多くの大手石油精製・石油化学プラントのお客様への施工実績がございます。

SCC対策ショットピーニングのパイオニアとして、最高品質の施工を提供いたします。

ショット剤

ショットピーニングの原理

ショットピーニングは、無数の球状の投射材(ショット)を金属表面に高速で打ち付ける冷間加工技術です。投射材が衝突した表面には、無数の微小なくぼみが形成されます。このとき、表面層は塑性変形を起こして引き伸ばされようとしますが、内部の変形していない材料によってその動きが拘束されます。

表面層には元の状態に戻ろうとする強い力が発生するため、応力腐食割れを引き起こす「引張応力」を割れの発生・進展を抑制する「圧縮応力」に置き換えます。この結果、鋭敏化が生じていても応力腐食割れの発生条件を根本から断ち切れるのです。

固溶化熱処理と比較した際のメリット

ショットピーニングのメリットは、固溶化熱処理が抱える課題を克服できる点にあります。熱を加えない常温加工であるため、大型機器で問題となる温度管理の難しさや、熱による変形・座屈のリスクがなく、再鋭敏化といった熱処理特有のリスクもありません。

さらに、装置がコンパクトで可搬性に優れているため、工場への輸送が不可能な大型機器や既設の設備に対しても「現場施工」が可能です。

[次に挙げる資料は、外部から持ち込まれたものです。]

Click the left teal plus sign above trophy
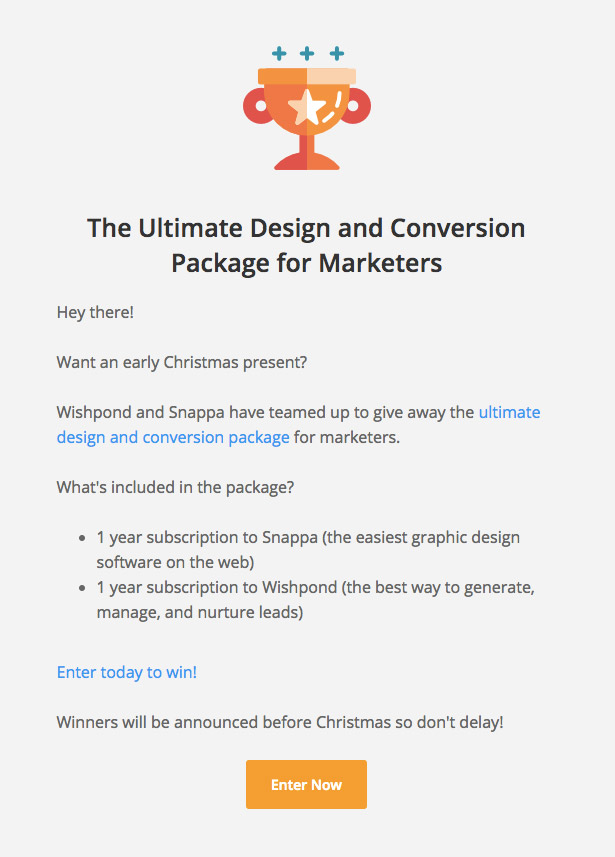The height and width of the screenshot is (857, 615). coord(279,54)
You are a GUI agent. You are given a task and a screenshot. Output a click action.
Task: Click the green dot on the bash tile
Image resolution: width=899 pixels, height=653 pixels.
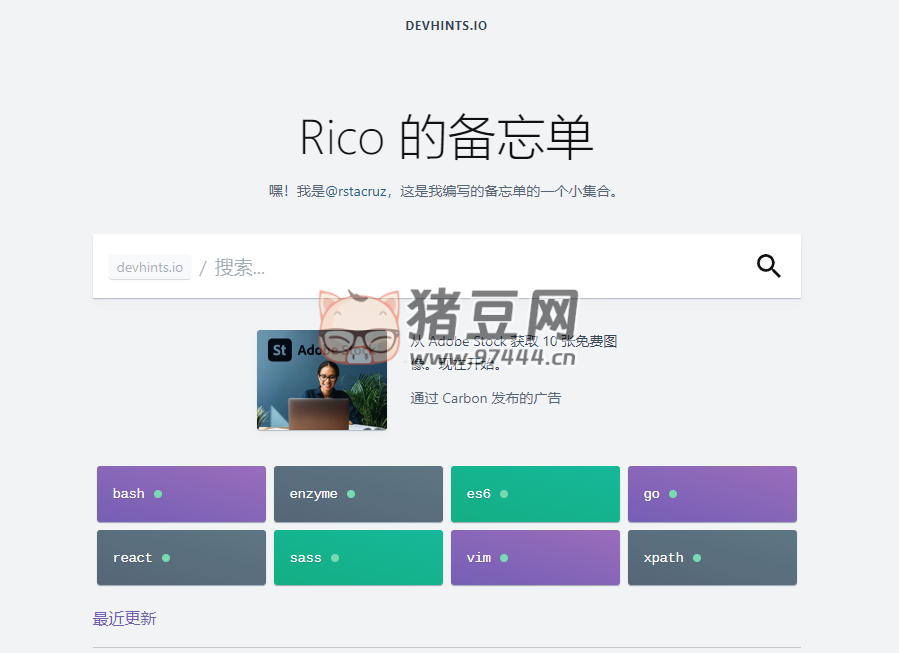coord(159,493)
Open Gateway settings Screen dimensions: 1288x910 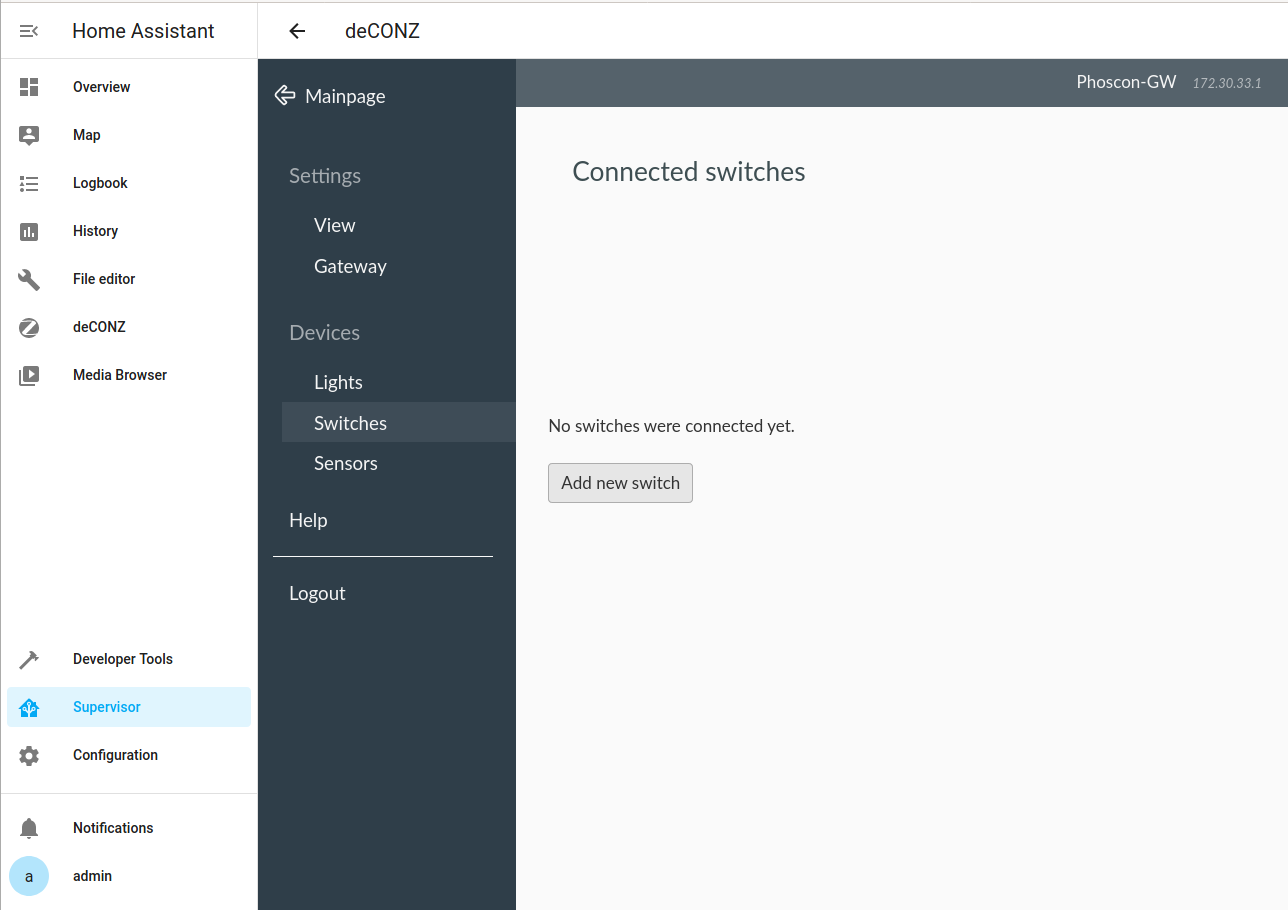(350, 266)
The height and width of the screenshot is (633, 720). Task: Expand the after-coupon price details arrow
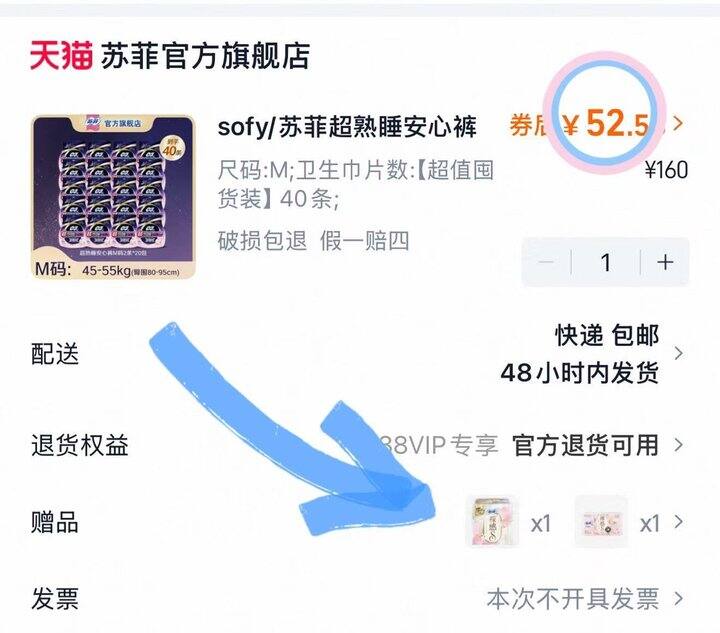tap(678, 123)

機器を解体する必要がないため、プラントの休止期間を最小限に抑えられ、工期とコストの両面で優位性があります。

ショットピーニングの施工事例

安全性と信頼性の高さから、ショットピーニングは、石油化学プラントや製紙工場、食品工場などの中〜大型設備で利用されています。分留塔や熱交換器、反応器、重合槽といった塔槽類や、各種タンク、配管の溶接部(HAZ)などが主な対象です。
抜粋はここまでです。